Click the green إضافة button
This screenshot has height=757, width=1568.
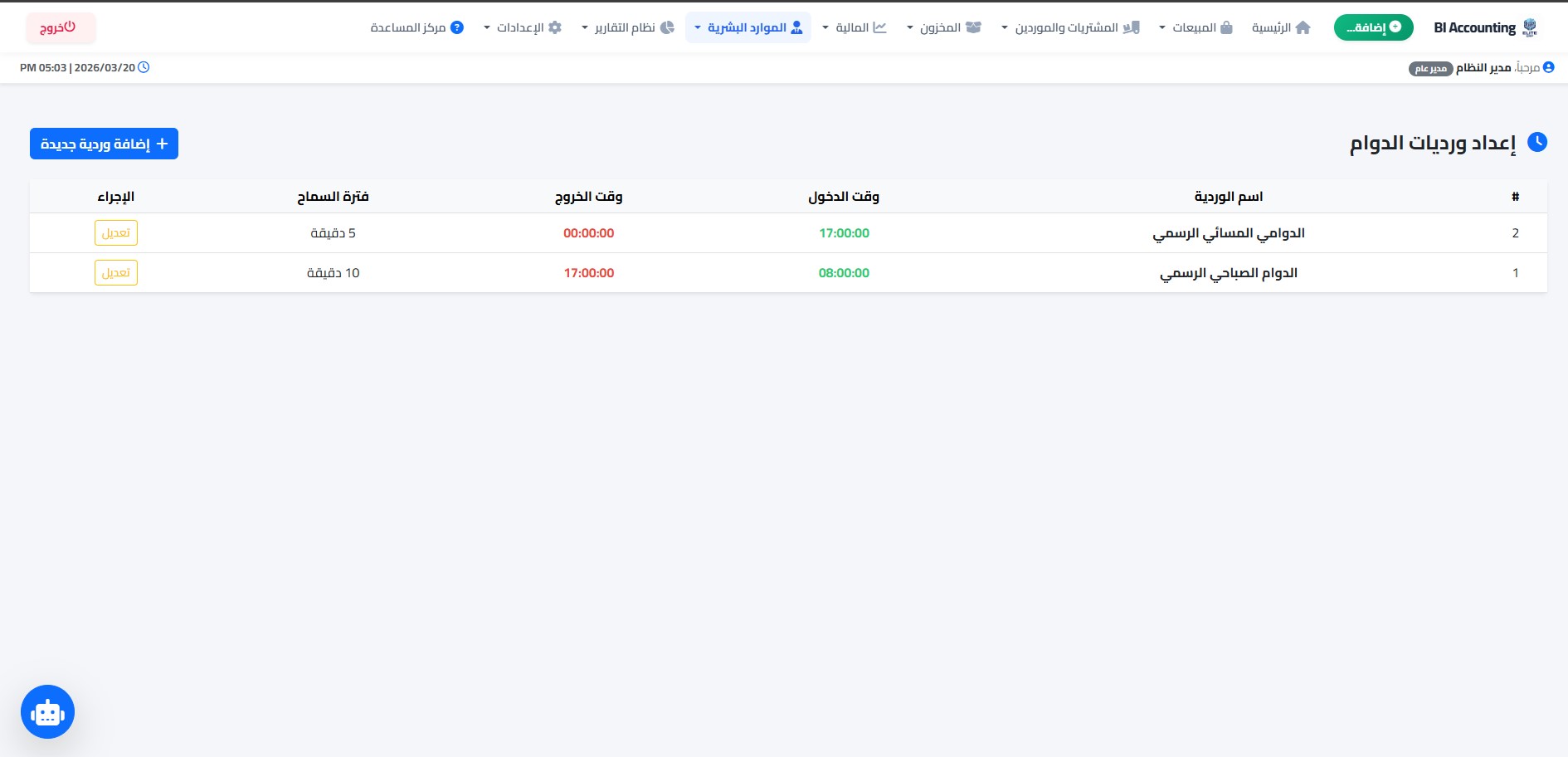coord(1373,27)
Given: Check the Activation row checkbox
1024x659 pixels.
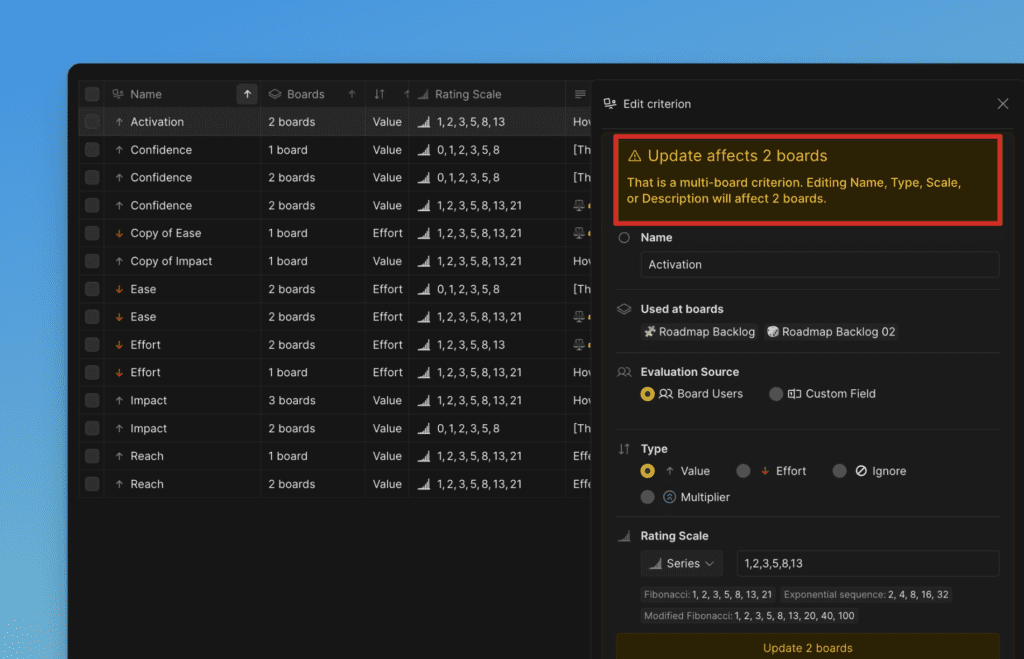Looking at the screenshot, I should (x=92, y=122).
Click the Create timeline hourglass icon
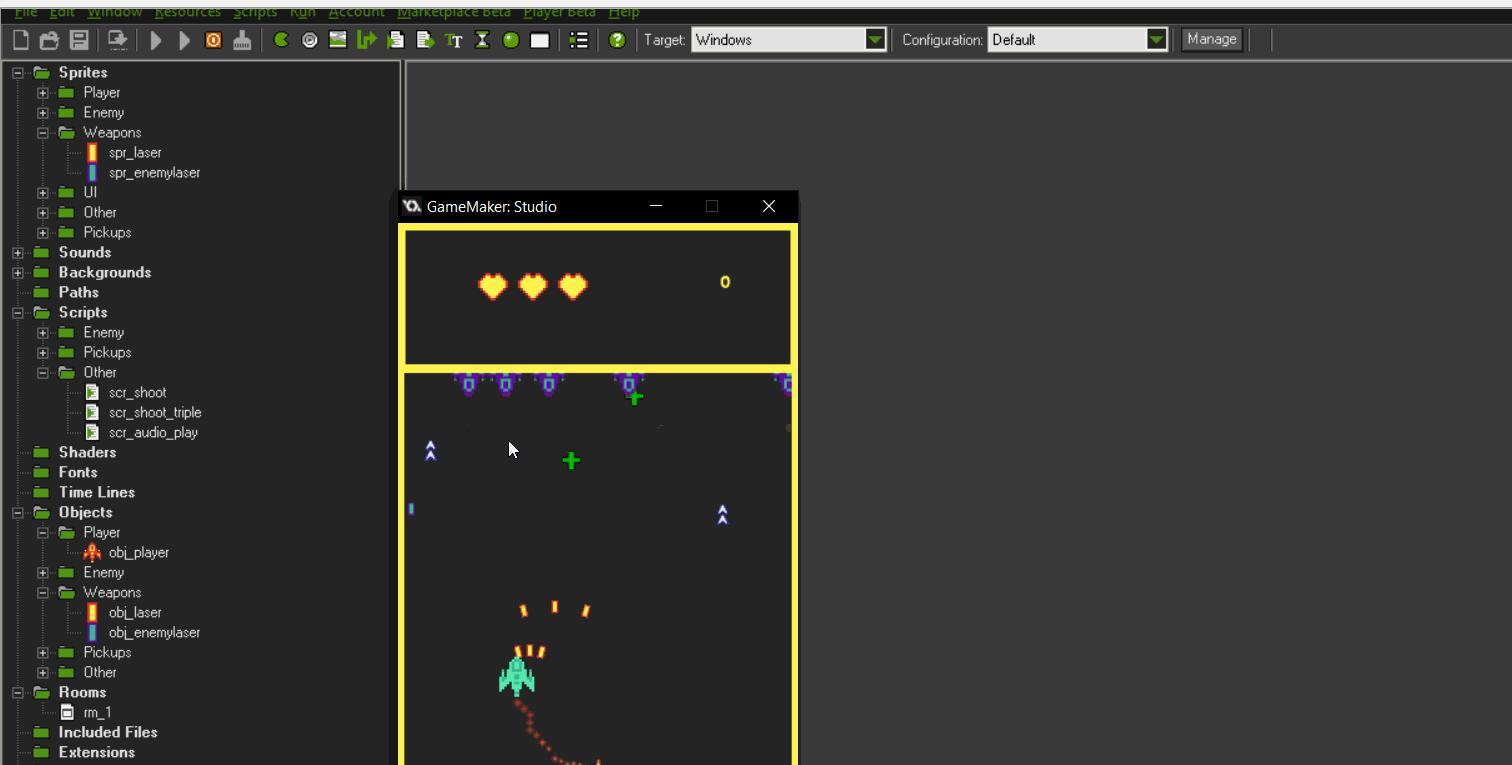This screenshot has height=765, width=1512. coord(482,40)
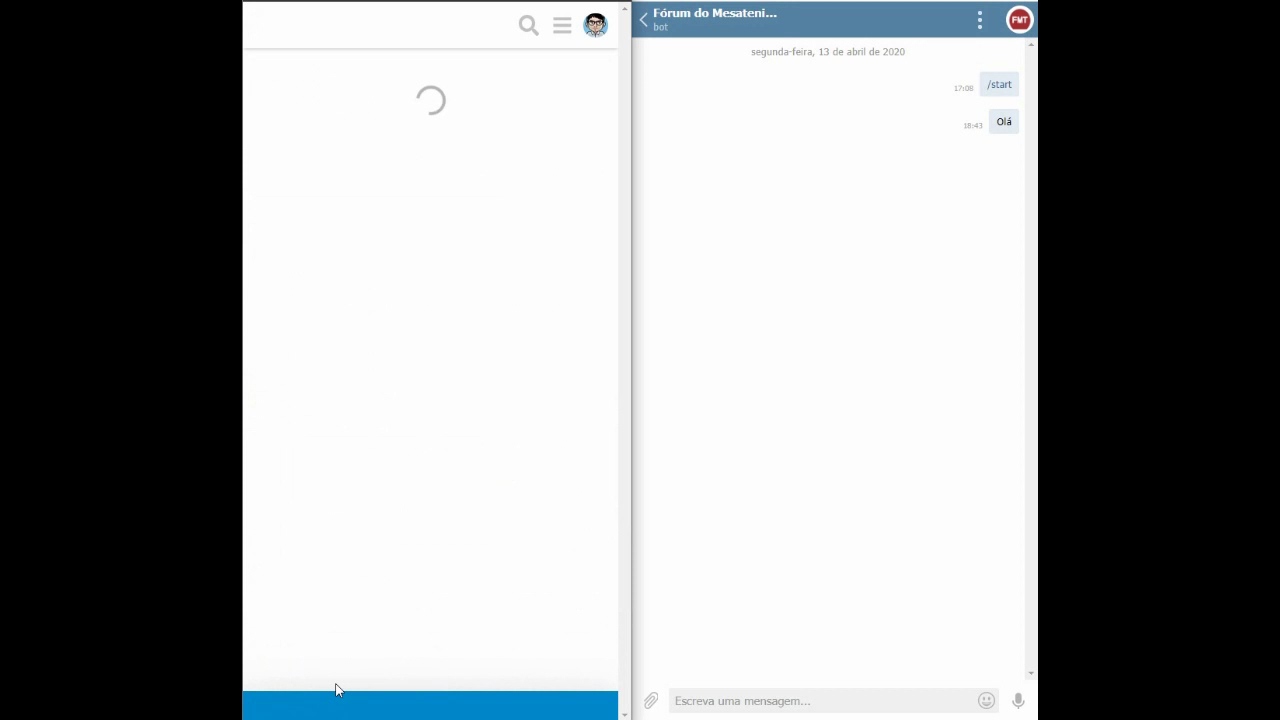Click the red FMT bot avatar
1280x720 pixels.
[1019, 19]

━━━━━━━━

The expected answer is the complete set of entries, copied verbatim, with no pictures.

Click the green إضافة button
This screenshot has height=757, width=1568.
coord(1373,27)
Given: Check the Activation row checkbox
1024x659 pixels.
Looking at the screenshot, I should (x=92, y=122).
Click the Create timeline hourglass icon
This screenshot has height=765, width=1512. coord(482,40)
Click the red FMT bot avatar
1280x720 pixels.
[1019, 19]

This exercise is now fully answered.